Formalizzata l’accusa nei confronti del valtellinese che colpì un “collega” elvetico per errore: è tentato omicidio internazionale. La procura di Sondrio aveva chiesto l’archiviazione

Cacciatore (Foto d'archivio)

Cacciatore (Foto d'archivio)

Villa di Tirano, 28 febbraio 2024 – “È una vergogna quello che è successo. In 30 anni di attività forense una cosa del genere non mi è mai capitata". Non usa mezzi termini l’avvocato Roberto Keller di Roveredo, nel Cantone dei Grigioni, in Svizzera, per dire del suo assistito, un cacciatore valtellinese, ora al centro di un’inchiesta del procuratore grigionese addirittura per l’ipotesi di “tentato omicidio intenzionale“ per uno sparo che, nell’ottobre 2022, ferì per sbaglio un cacciatore svizzero, sulla linea di confine.

“Gli agenti della Polizia Cantonale con i colleghi italiani fanno degli accertamenti su cosa fosse successo e dove - ricorda il legale -. I poliziotti svizzeri stabilirono che l’incidente, perché di incidente in realtà si trattò, avvenne in territorio valtellinese e pure il cervo al cui indirizzo il mio cliente sparò si trovava su suolo italiano. Trasmettono il rapporto al procuratore grigionese il quale, dunque, cede formalmente il caso per l’istruttoria alla Procura di Sondrio la quale conduce un’inchiesta da manuale con audizione di testi e vittima, dispone accertamenti balistici e tossicologici per verificare se chi abbia sparato quel colpo che, anziché colpire l’ungulato, centrò il cacciatore svizzero che si trovava nel bosco, fosse sotto l’effetto di droghe o alcool".

Al termine delle indagini alla parte lesa si fa capire che serve una querela di parte (non si può procedere d’ufficio, in relazione all’entità non elevata della prognosi), affinché la magistratura italiana possa andare avanti per l’ipotesi di lesioni colpose. Ma l’attesa querela non arriva mai e, a quel punto, l’inchiesta viene archiviata. La doppietta elvetica che fa allora? Tira la giacca alla toga rossocrociata che decide di riaprire l’inchiesta chiusa dai colleghi italiani avanzando l’ipotesi pesante di “tentato omicidio intenzionale“.

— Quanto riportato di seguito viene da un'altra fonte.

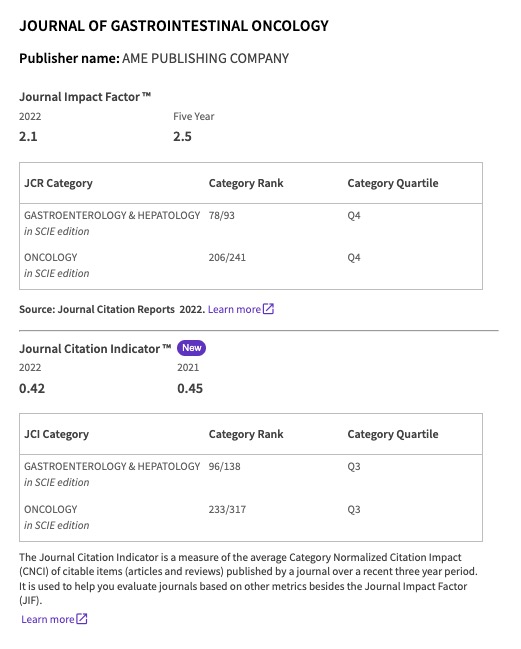Image resolution: width=521 pixels, height=649 pixels.
Task: Select the 206/241 Oncology rank cell
Action: pyautogui.click(x=227, y=257)
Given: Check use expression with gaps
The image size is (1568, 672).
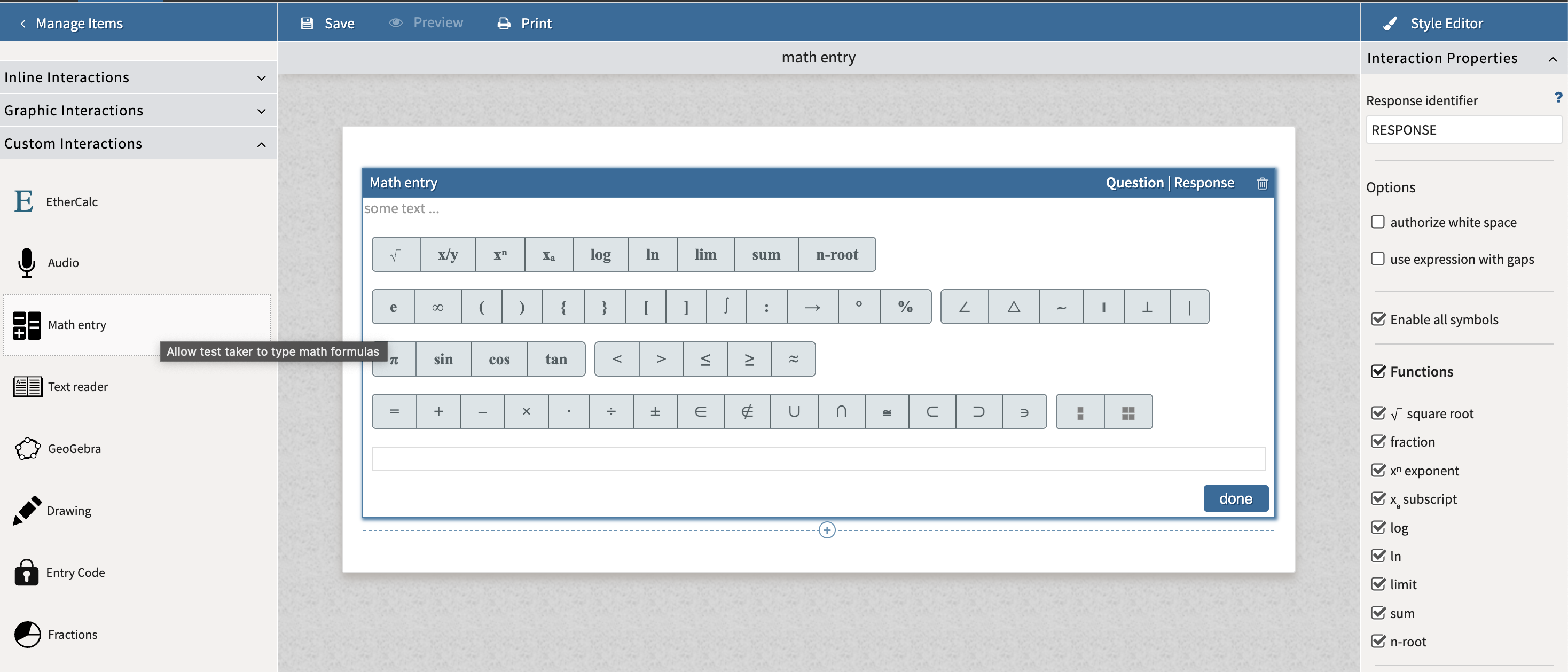Looking at the screenshot, I should (x=1379, y=258).
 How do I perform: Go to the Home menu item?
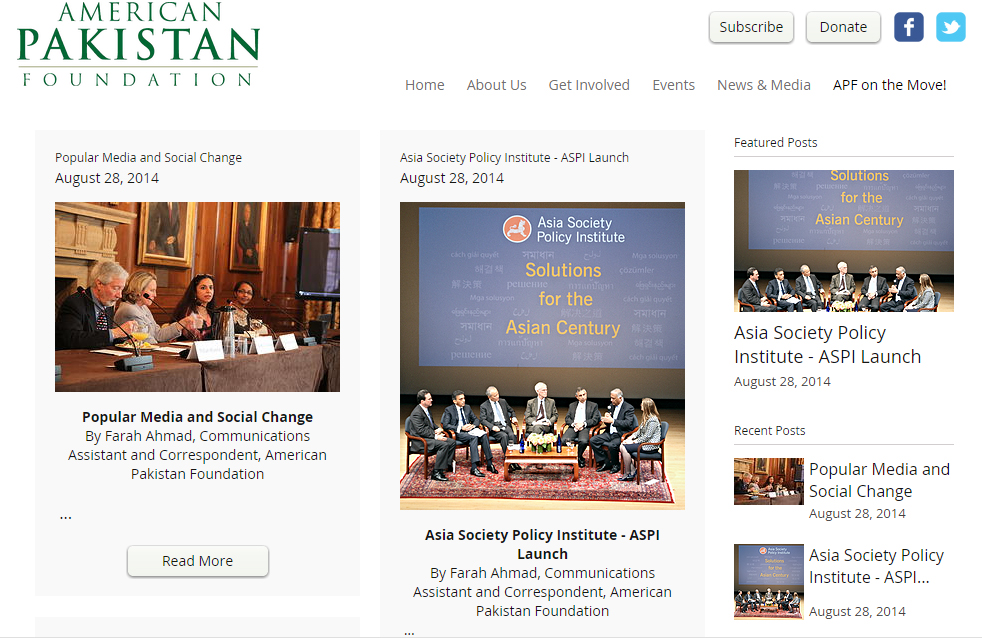[425, 85]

"È assurdo - sbotta l’avvocato Keller dal suo studio di Roveredo - A suo tempo il fascicolo fu passato, per competenza territoriale, alla Procura sondriese, e ora se ne appropria, dando ordine di ricostruire i fatti, peraltro già ricostruiti e a conoscenza del suo ufficio. Ho ricorso al Tribunale cantonale chiedendo di annullare il nuovo ordine di accertamenti. Ma è stato respinto e mi appello al Tribunale federale di Losanna, l’equivalente della vostra Cassazione".